> Assignment
Within the records below, reproduce without change the lines from the line that has "Select the Operating Principles option" through the line that has "Given: Go to previous slide arrow", and only those.

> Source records
• • • •

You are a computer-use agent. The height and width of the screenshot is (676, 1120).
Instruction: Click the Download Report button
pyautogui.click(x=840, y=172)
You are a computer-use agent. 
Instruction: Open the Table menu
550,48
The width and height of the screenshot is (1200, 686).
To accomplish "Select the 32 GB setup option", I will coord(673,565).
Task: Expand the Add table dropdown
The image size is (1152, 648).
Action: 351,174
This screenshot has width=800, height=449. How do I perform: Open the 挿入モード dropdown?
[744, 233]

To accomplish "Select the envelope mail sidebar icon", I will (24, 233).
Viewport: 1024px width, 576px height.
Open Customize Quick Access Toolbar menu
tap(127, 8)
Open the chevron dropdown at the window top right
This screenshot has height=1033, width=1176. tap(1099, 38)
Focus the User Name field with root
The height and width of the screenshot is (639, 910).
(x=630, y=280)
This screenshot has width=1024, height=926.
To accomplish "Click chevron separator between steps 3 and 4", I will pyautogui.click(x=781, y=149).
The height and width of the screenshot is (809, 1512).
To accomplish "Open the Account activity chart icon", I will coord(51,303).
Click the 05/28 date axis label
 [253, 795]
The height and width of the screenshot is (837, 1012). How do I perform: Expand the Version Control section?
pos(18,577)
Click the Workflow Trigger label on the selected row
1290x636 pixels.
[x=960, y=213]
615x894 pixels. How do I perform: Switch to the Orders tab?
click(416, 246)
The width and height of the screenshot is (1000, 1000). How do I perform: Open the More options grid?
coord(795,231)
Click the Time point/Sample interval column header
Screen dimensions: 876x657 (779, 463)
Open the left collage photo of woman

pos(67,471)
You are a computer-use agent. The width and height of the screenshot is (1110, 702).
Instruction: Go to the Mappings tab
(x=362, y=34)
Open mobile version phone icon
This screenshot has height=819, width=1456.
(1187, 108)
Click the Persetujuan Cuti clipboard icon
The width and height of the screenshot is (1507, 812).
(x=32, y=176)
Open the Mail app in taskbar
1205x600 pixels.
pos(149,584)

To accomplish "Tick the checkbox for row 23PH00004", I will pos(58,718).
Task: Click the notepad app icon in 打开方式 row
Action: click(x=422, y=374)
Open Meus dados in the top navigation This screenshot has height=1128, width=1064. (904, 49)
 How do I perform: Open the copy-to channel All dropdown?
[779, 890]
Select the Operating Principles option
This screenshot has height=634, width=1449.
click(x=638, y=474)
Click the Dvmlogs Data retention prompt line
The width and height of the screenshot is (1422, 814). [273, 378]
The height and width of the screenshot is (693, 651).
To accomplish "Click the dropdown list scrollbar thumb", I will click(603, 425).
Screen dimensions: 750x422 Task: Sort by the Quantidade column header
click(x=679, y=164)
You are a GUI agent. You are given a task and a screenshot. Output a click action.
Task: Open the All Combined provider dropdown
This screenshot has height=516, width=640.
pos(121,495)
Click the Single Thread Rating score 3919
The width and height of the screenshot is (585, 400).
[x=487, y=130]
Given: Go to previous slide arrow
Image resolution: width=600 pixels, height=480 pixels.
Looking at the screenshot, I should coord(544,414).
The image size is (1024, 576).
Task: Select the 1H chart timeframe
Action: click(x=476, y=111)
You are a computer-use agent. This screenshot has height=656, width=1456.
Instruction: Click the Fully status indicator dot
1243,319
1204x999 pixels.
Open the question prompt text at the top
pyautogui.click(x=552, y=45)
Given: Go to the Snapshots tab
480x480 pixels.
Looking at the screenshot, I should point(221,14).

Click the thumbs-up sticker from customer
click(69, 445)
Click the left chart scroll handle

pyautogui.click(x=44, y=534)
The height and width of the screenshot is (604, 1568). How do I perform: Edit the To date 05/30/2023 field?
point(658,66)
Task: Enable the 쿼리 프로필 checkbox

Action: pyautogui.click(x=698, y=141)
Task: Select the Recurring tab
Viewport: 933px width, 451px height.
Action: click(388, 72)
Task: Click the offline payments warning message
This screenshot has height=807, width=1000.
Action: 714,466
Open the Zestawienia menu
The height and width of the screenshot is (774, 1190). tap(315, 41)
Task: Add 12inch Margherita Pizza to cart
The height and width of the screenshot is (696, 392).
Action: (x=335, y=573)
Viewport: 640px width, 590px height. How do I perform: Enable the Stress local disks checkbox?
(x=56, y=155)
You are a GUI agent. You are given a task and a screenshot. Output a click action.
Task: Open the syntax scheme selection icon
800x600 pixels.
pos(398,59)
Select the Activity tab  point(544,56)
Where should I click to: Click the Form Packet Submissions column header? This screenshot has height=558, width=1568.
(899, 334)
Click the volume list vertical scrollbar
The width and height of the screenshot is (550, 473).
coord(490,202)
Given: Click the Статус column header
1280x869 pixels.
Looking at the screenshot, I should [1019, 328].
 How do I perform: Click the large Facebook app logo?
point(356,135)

• • • •

> Reply
Select the Operating Principles option
This screenshot has height=634, width=1449.
click(x=638, y=474)
Click the Dvmlogs Data retention prompt line
The width and height of the screenshot is (1422, 814). [273, 378]
The height and width of the screenshot is (693, 651).
To accomplish "Click the dropdown list scrollbar thumb", I will click(603, 425).
Screen dimensions: 750x422 Task: Sort by the Quantidade column header
click(x=679, y=164)
You are a GUI agent. You are given a task and a screenshot. Output a click action.
Task: Open the All Combined provider dropdown
This screenshot has height=516, width=640.
pos(121,495)
Click the Single Thread Rating score 3919
The width and height of the screenshot is (585, 400).
[x=487, y=130]
Given: Go to previous slide arrow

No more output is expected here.